Rationale: The TxGNN prediction of dyspepsia for calcium chloride achieves a high confidence score (97.47%) but rests on model inference alone (L5), with zero clinical trials or publications directly testing CaCl₂ for this indication. More critically, mechanistic analysis reveals this prediction is very likely a false positive — CaCl₂ lacks the alkaline buffering properties of carbonate antacids, has documented gastric corrosivity, and may cause rather than treat calcium-related gastrointestinal conditions.

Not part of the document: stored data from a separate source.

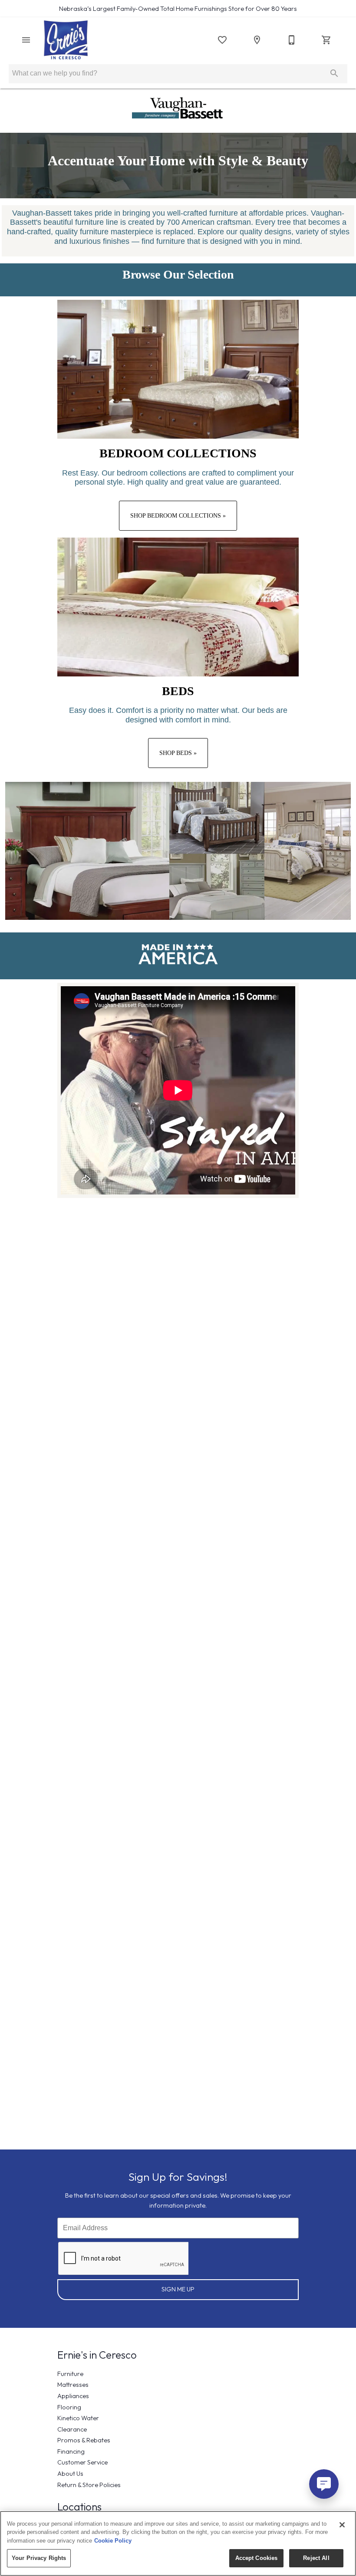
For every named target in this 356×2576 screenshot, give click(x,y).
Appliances (73, 2396)
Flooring (69, 2407)
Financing (71, 2451)
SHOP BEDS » (178, 752)
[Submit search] (334, 73)
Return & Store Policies (89, 2485)
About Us (70, 2474)
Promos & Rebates (83, 2440)
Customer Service (82, 2462)
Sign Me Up (178, 2289)
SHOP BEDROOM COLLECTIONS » (178, 515)
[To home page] (65, 40)
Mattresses (73, 2385)
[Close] (342, 2524)
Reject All (316, 2558)
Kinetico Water (78, 2418)
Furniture (70, 2374)
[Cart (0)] (326, 40)
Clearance (72, 2429)
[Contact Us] (291, 40)
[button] (26, 40)
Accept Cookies (256, 2558)
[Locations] (257, 40)
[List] (222, 40)
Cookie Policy (113, 2540)
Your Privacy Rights (39, 2558)
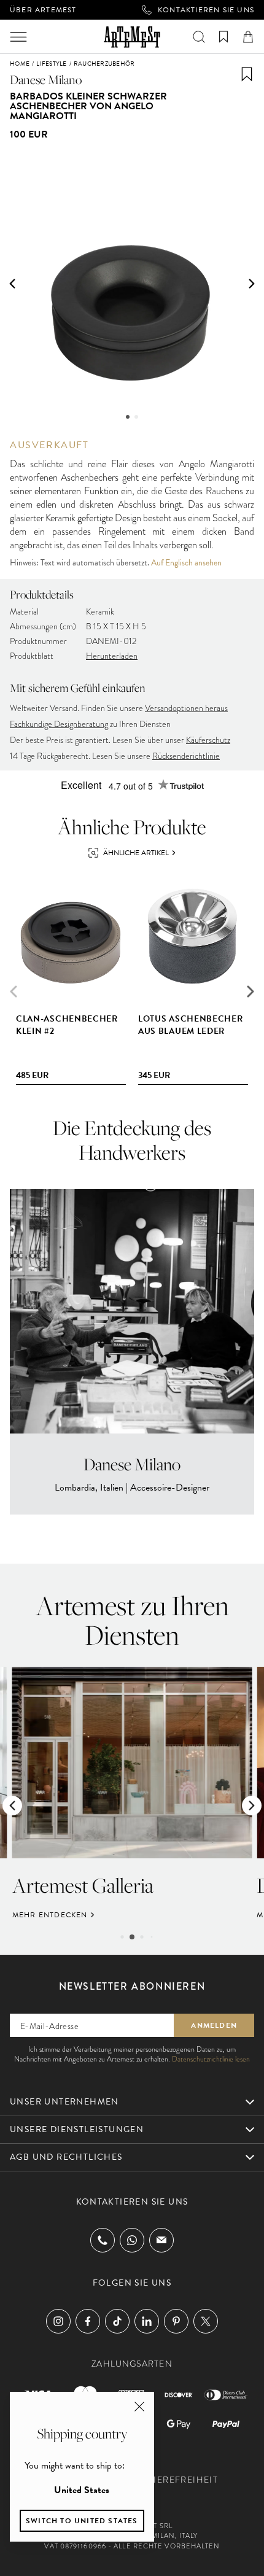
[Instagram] (58, 2321)
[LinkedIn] (146, 2321)
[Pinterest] (176, 2321)
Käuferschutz (208, 740)
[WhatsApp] (132, 2240)
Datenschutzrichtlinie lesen (211, 2059)
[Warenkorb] (248, 37)
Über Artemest (43, 10)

Proceeding with this repurposing hypothesis carries a meaningful patient safety risk.

To proceed, the following is needed:

  • Obtain complete mechanism of action (MOA) data from DrugBank (identified data gap DG002) to determine whether any indirect calcium-signalling pathway could plausibly support the prediction
  • Address the Singapore regulatory data gap (DG001) by retrieving the official package insert warnings and contraindications from the HSA or equivalent authority
  • Conduct a focused investigation of the stomach disease (rank 6) prediction, which represents the most scientifically credible mechanistic hypothesis in this pack: two rat studies (PMID 1638681, PMID 2805233) show oral CaCl₂ inhibits NaCl-induced pyloric mucosal DNA replication and suppresses MNNG-induced gastric carcinogenesis — a potential chemopreventive mechanism that deserves a dedicated preclinical research question
  • Clarify formulation context before any further development: intravenous CaCl₂ (electrolyte correction) and oral/luminal CaCl₂ carry fundamentally different safety profiles and should not be conflated in repurposing analyses
  • If a gastrointestinal indication involving calcium is to be explored, calcium carbonate or other alkaline calcium salts are the pharmacologically appropriate candidates, not calcium chloride
  • Consider implementing pharmacological subtype disambiguation in the TxGNN pipeline to prevent CaCl₂ from inheriting prediction signals from structurally and functionally distinct calcium compounds

    Disclaimer

This content is for research purposes only and does not constitute medical advice. Clinical validation is required before any clinical application.